Avec le temps, les élections prud’homales sont devenues, pour les organisations syndicales, le moyen d’afficher leurs forces respectives. Cette année, cette consultation revêt une importance particulière en raison de la réforme de la représentativité des confédérations syndicales.
Attention cependant : la représentativité ne résultera pas des élections prud’homales. Elle sera établie en fonction des résultats obtenus par les différents syndicats dans les élections des délégués du personnel et des comités d’entreprise au cours des quatre années à venir. Pour être représentative, une organisation syndicale devra obtenir au moins 10% des suffrages : telle est la règle fixée par la loi votée en juillet dernier.
Cette loi est injuste car certains syndicats ne sont pas présents dans toutes les entreprises et les salariés des PME-PMI, qui n’élisent pas de comité d’entreprise, risquent d’être pénalisés si on ne trouve pas de solution pour assurer leur participation. De petites organisations syndicales – les autonomes de l’UNSA, voire la CFTC – sont donc menacées dans leur existence même et les élections prudhommales leur permettent de faire valoir leur poids spécifique face aux grandes organisations (CGT, CFDT). Par ailleurs, le résultat des élections pourraient entraîner des recompositions syndicales : le président de la CGC souhaite un rapprochement avec la CFTC – qui s’y refuse par ne pas perdre sa culture propre – et avec l’UNSA.
C’est dans ce contexte que les élections du 3 décembre vont se dérouler. La CFTC est depuis longtemps mobilisée et a lancé toutes ses forces dans la bataille : cette mobilisation avait donné de bons résultats en 2002 (elle avait obtenu 10% des suffrages) et la confédération chrétienne espère un résultat supérieur. Mot d’ordre : « Pouvoir s’opposer – Toujours proposer ». Autrement dit : il ne faut pas dénoncer sans annoncer, selon la formule employée par le père Le Douarin (1) lors des Assises chrétiennes de la mondialisation en 2002.

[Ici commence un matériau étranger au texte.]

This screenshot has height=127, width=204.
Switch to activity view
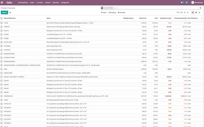pyautogui.click(x=200, y=13)
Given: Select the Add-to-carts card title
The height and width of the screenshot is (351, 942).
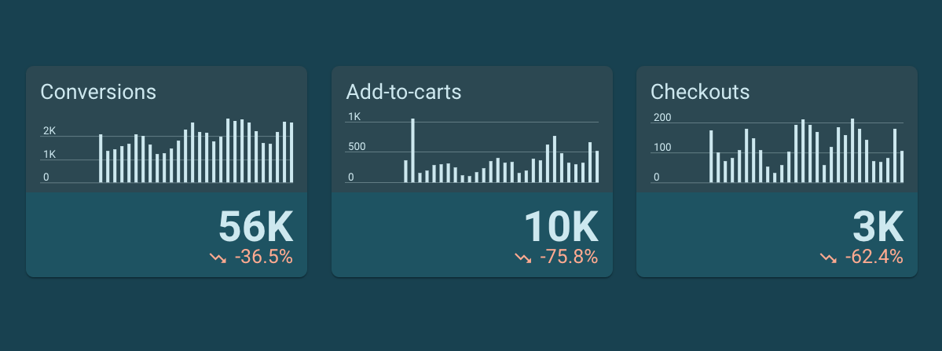Looking at the screenshot, I should [x=404, y=93].
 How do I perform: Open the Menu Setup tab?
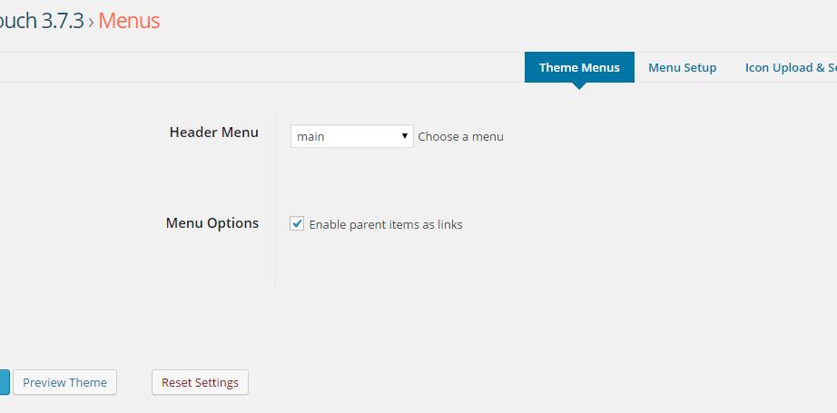[x=682, y=68]
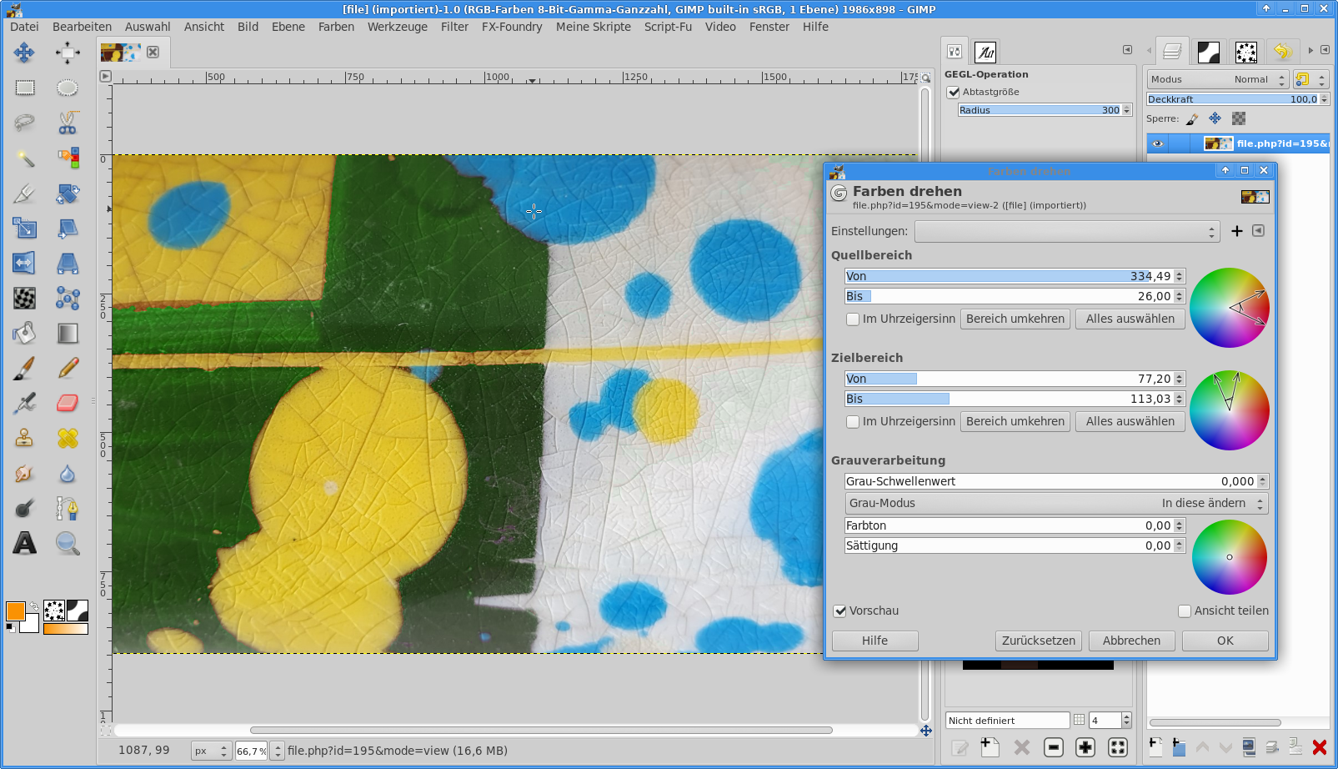1338x769 pixels.
Task: Delete layer with red X icon
Action: tap(1319, 747)
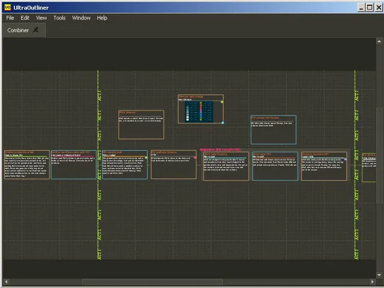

Les grandes confédérations mènent également une campagne très active. Bernard Thibault (CGT) et Jacques Chérèque (CFDT) vont multiplier les déplacements en province mais il ne faut pas s’attendre à de spectaculaires actions nationales. A l’automne, Force ouvrière souhaitait une grève générale, la CGT voulait manifester, la CFDT et la CFTC ne voulaient rien faire de tel. Une rencontre intersyndicale a eu lieu début novembre et il y a eu constat sur les divergences entre les confédérations sans qu’aucune action commune ne soit décidée. Une nouvelle réunion est prévue le 25 novembre pour envisager une grande manifestation contre la dégradation de la situation sociale et pour demander au gouvernement de prendre des mesures de relance de l’économie : le 3 novembre les dirigeants des cinq confédérations représentatives ont été reçus par Nicolas Sarkozy ; le président de la République et les syndicalistes étaient d’accord sur la gravité de la crise et demandaient des mesures de relance par le moyen d’une hausse des salaires à laquelle Nicolas Sarkozy s’est refusé. Mais un mouvement national paraît peu probable au mois de décembre.
On observe cependant une augmentation du nombre de grèves et de manifestations dans plusieurs secteurs : manifestation des cheminots européens à Paris le 13 novembre, grève des pilotes d’Air France du 14 au 17 novembre, grève de la SNCF annoncée pour le 23 novembre et une dégradation du climat sensible à la Poste. La crise s’aggravant, le début de l’année prochaine sera probablement agité.
Paul CHASSARD
(1) alors Secrétaire de la Commission sociale de la Conférence des Evêques.